**Document excerpt:**

[su_dropcap size=”5″]I[/su_dropcap]f a movie could be judged solely on its vibrant colors and unrelenting cuteness, The Secret Life of Pets 2 would be an all-out masterpiece. This film looks bright and beautiful, yet its storytelling feels aggressively clichéd and lazy. Children’s movies have long proven they can shift into neutral and still turn a profit, but enough of them have also demonstrated real nuance and innovation that we can safely demand more from something like this. Pets 2 has plenty of fluffy characters who squeak adorable bits of dialogue, but anyone looking for anything beyond 85 minutes of boredom-killing product will be sorely disappointed.
The story is thinner than the pastrami at Schwartz’s Deli: We begin a few years after the events of the first film. Max (Patton Oswalt, stepping in after Louis C.K. was exposed as a perv) and Duke (Eric Stonestreet), our pup protagonists, must adjust when their owner (Ellie Kemper) marries and has a little boy. At first, Max is supremely annoyed by this squalling, ear-pulling toddler, but eventually comes to love him with a fanatical devotion. Soon, Max’s overprotectiveness rivals that of an obnoxious, suburban drone-mom. (I feel like I missed the opportunity to bust out the word “fussbudget” in there somewhere. Don’t worry, I’ll get around to it eventually.) The family travels to a relative’s farm, where Max meets a Welsh Sheepdog named Rooster (Harrison Ford). Rooster attempts to sort out Max’s neuroses with some good old-fashioned Marlboro Man wisdom.

**Your assignment:** Carry on the review of The Secret Life of Pets 2 from the point where it stops, keeping its voice and style. The records that follow are separate material and are not connected to the film review above.

**Recorded information:**
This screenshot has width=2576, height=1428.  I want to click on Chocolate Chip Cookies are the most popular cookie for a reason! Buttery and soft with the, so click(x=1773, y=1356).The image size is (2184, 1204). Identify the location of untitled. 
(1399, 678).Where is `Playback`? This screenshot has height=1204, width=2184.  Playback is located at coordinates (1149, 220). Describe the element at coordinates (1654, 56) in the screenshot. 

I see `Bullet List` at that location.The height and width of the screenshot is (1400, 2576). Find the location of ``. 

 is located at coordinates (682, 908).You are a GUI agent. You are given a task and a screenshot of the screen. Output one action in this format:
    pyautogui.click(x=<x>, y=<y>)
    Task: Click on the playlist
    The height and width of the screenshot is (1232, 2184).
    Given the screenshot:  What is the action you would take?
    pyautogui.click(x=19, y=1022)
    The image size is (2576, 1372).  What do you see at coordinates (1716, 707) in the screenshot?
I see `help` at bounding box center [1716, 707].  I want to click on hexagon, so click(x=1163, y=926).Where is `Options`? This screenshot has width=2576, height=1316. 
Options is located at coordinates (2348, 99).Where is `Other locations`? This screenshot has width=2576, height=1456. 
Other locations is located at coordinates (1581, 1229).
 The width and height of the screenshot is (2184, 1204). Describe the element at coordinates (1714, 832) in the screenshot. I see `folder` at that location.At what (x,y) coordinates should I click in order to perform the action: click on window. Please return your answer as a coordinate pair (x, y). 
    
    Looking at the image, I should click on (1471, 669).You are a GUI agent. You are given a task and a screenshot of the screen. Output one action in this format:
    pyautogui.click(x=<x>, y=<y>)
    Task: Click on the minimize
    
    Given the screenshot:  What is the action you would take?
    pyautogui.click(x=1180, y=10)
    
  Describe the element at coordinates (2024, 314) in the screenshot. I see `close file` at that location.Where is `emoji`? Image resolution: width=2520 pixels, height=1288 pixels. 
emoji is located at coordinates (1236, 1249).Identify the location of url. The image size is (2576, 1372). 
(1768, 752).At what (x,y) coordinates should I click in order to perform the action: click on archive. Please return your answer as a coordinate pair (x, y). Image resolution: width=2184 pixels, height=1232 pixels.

**Exercise answer:**
Oh yeah, we also get a B-story that centers on Snowball (Kevin Hart), an egomaniacal bunny who feels like a floppier take on Buzz Lightyear. Snowball and a sass-mouthed Shih Tzu named Daisy team up to free a tiger cub from the cruel clutches of a circus promoter. Most of this subplot–and the equally uninspired bit with Jenny Slate’s Pomeranian breaking into a cat-laden apartment–feel like filler, meant to pad this sucker out to feature length. The script riffs on familiar clichés: Dogs are adorable, guileless beings who somehow make obsequiousness part of their charm. Cats are entitled, sociopathic brats whose villainy is only contained by their own apathy. This ground has been covered a million times, and in better movies than this.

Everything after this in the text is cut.